* [Task]: Quote the data exactly, first line to the line containing "Task: Click the", with no pictures.

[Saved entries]
%%

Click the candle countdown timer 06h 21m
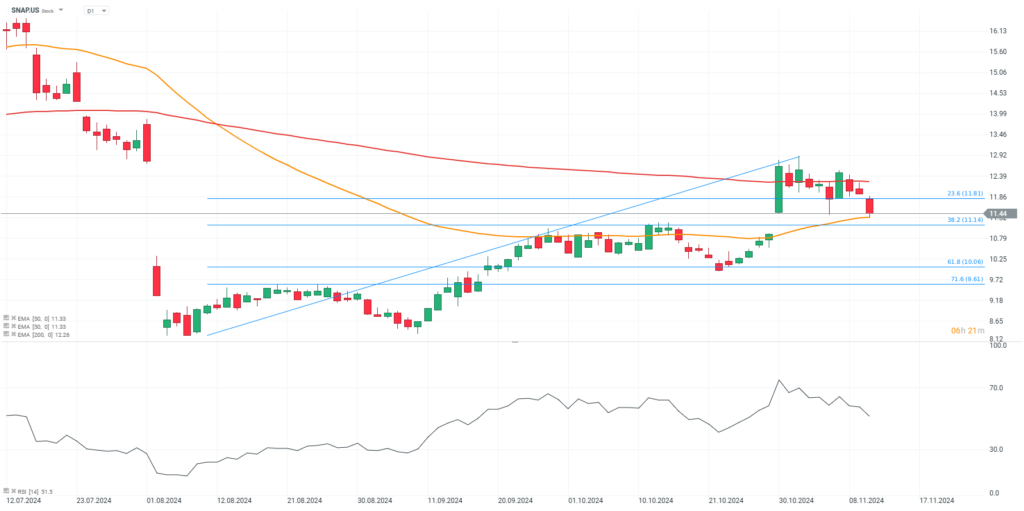(x=968, y=331)
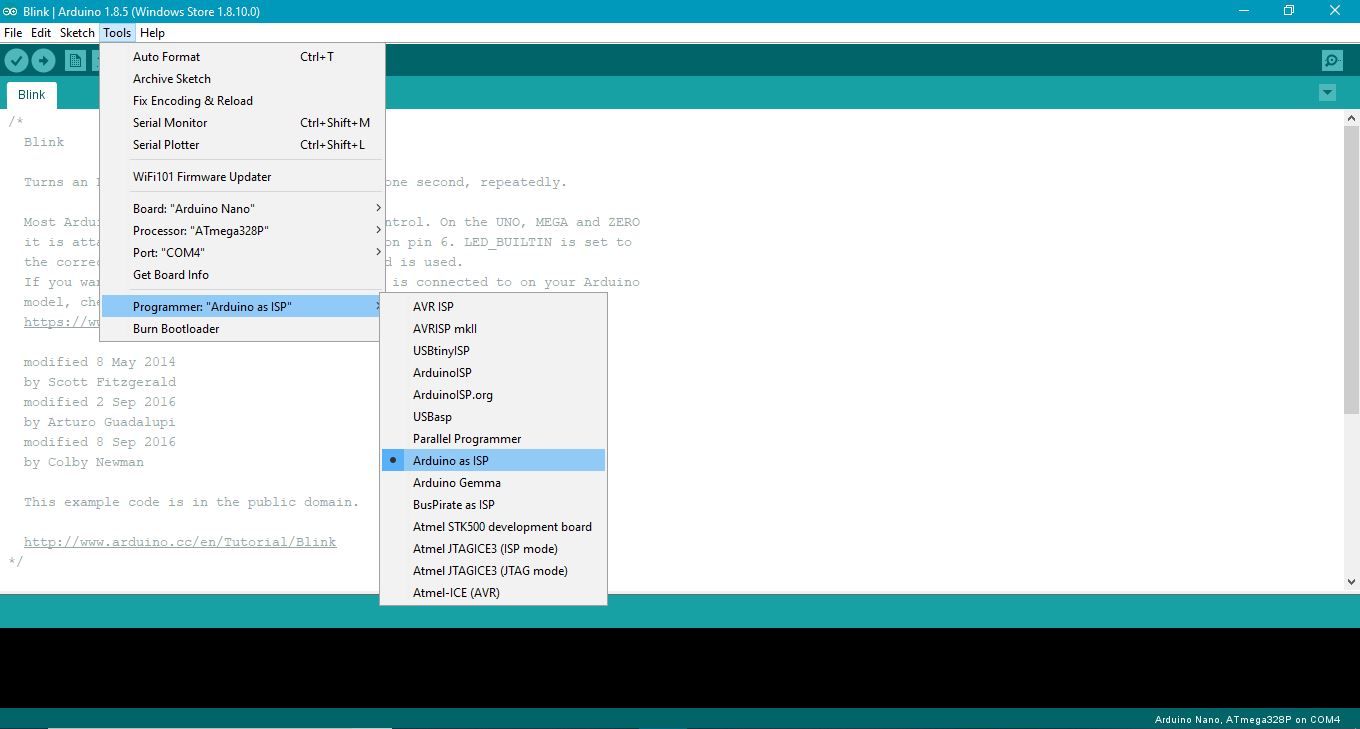This screenshot has height=729, width=1360.
Task: Verify the Blink sketch with checkmark icon
Action: 16,60
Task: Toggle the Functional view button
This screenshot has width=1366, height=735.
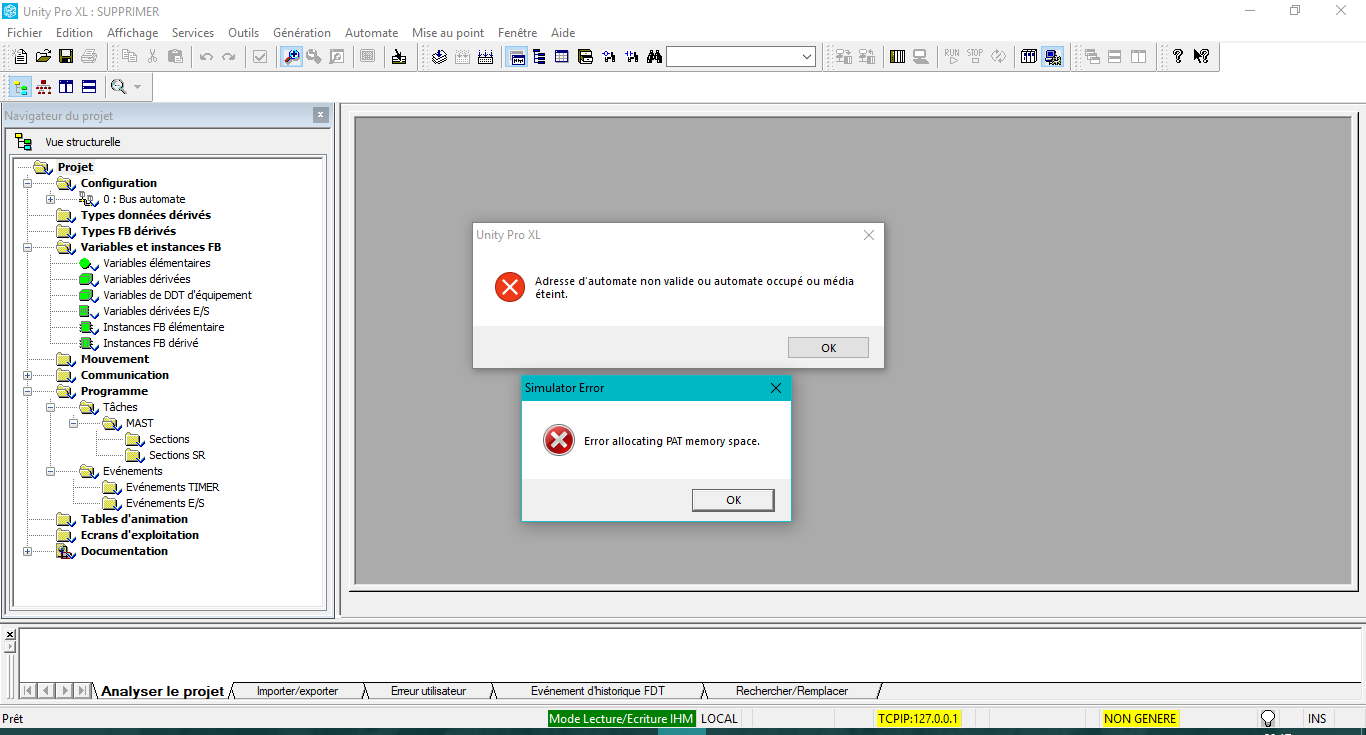Action: tap(43, 87)
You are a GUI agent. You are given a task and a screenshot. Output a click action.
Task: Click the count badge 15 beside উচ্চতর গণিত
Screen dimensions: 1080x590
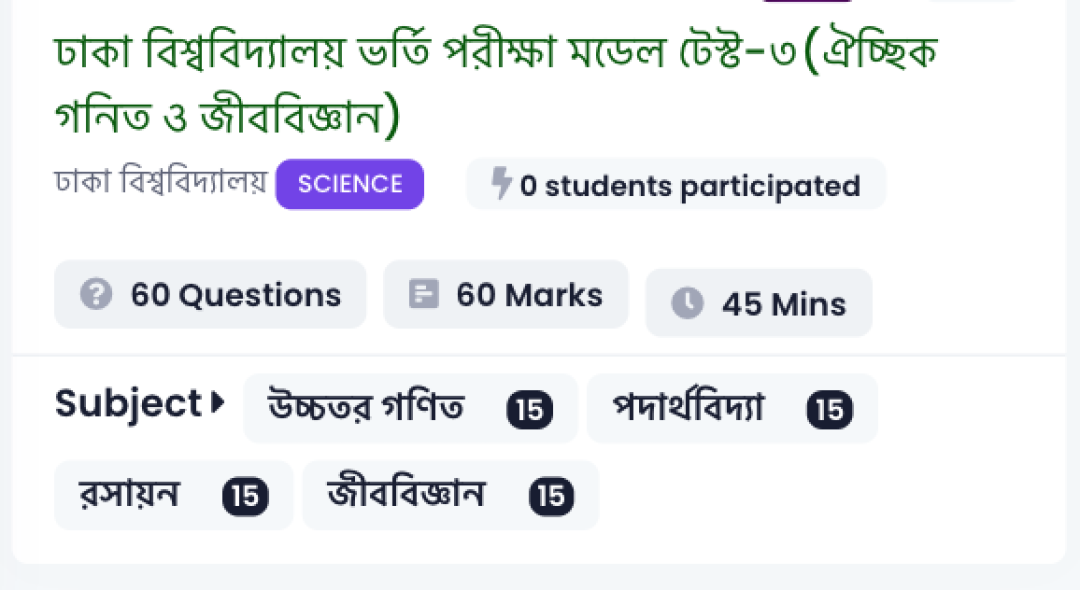(531, 409)
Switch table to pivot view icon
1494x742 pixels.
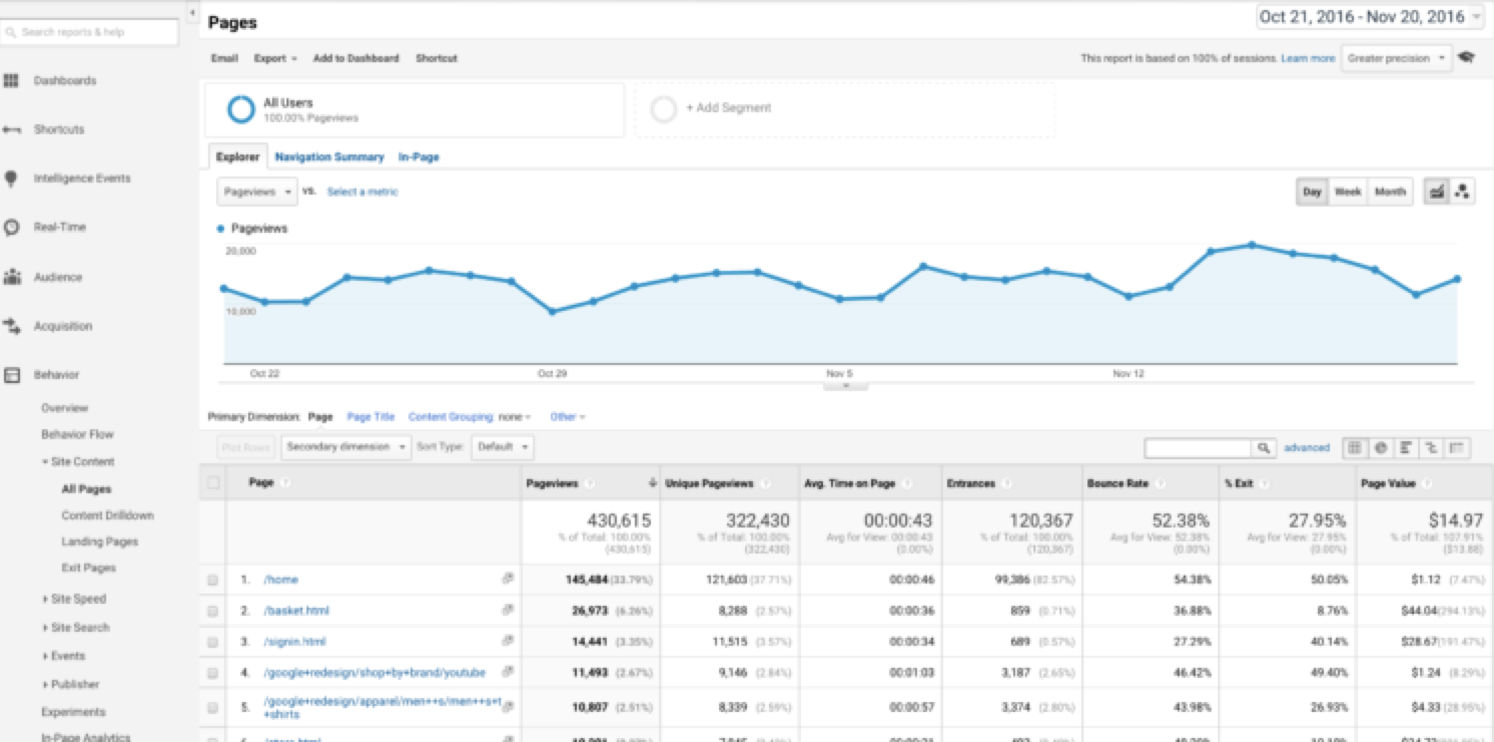pyautogui.click(x=1456, y=448)
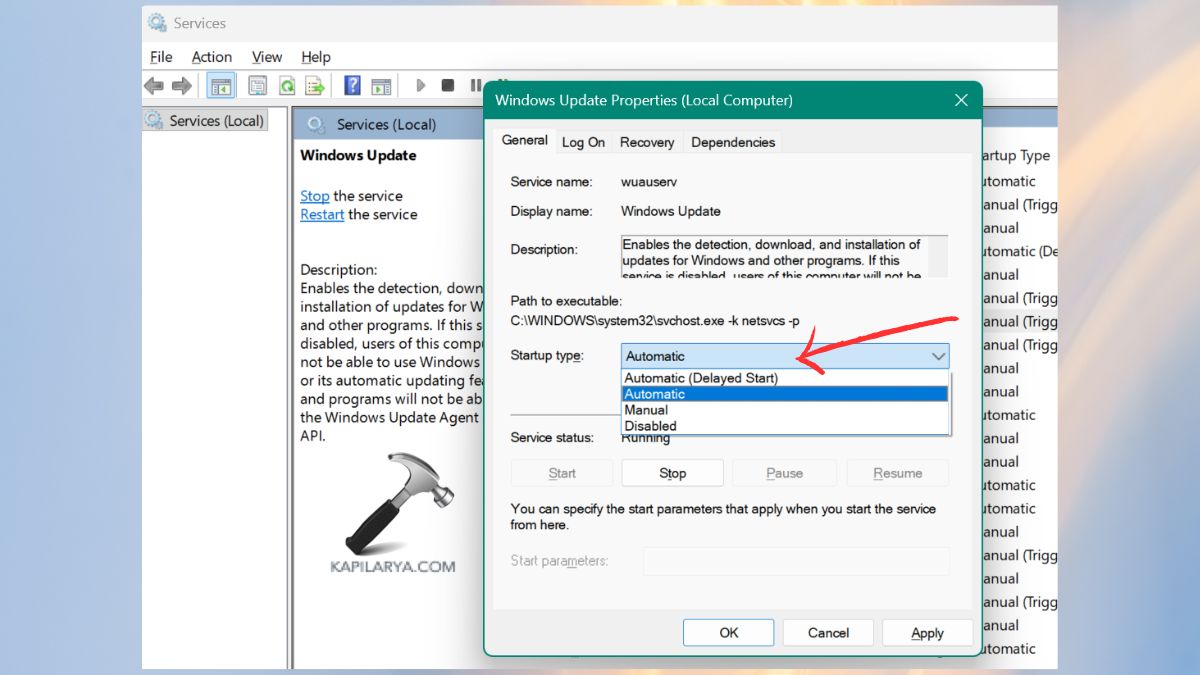Stop the service via the square toolbar icon
Image resolution: width=1200 pixels, height=675 pixels.
click(x=448, y=85)
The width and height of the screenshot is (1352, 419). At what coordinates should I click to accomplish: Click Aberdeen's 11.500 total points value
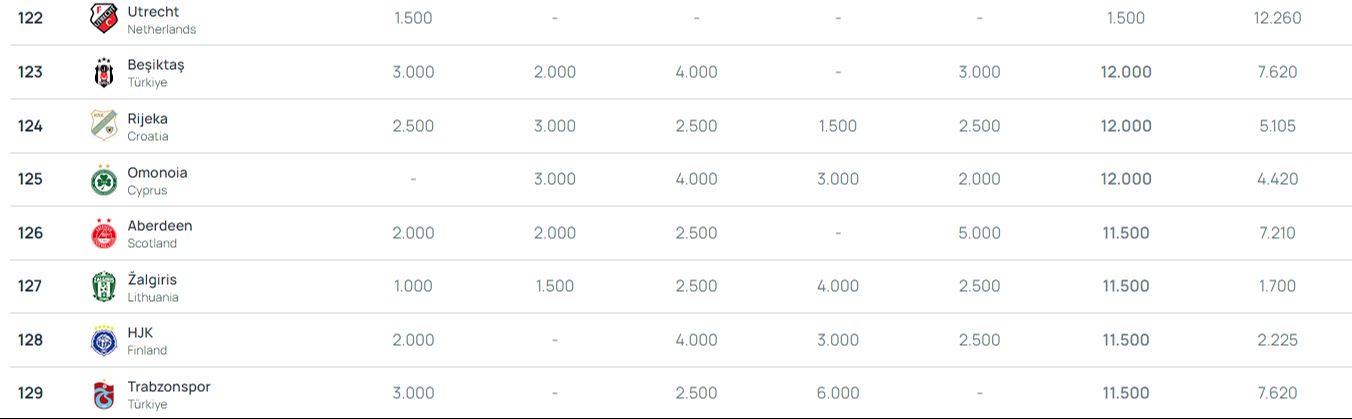[x=1126, y=233]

%%

* [Finished exercise]:
Click the candle countdown timer 06h 21m
(x=968, y=331)
This screenshot has height=729, width=1360.
Task: Verify the Blink sketch with checkmark icon
Action: 16,60
Task: Toggle the Functional view button
This screenshot has width=1366, height=735.
Action: tap(43, 87)
You are a GUI agent. You are given a task and a screenshot. Output a click action.
Task: Click the count badge 15 beside উচ্চতর গণিত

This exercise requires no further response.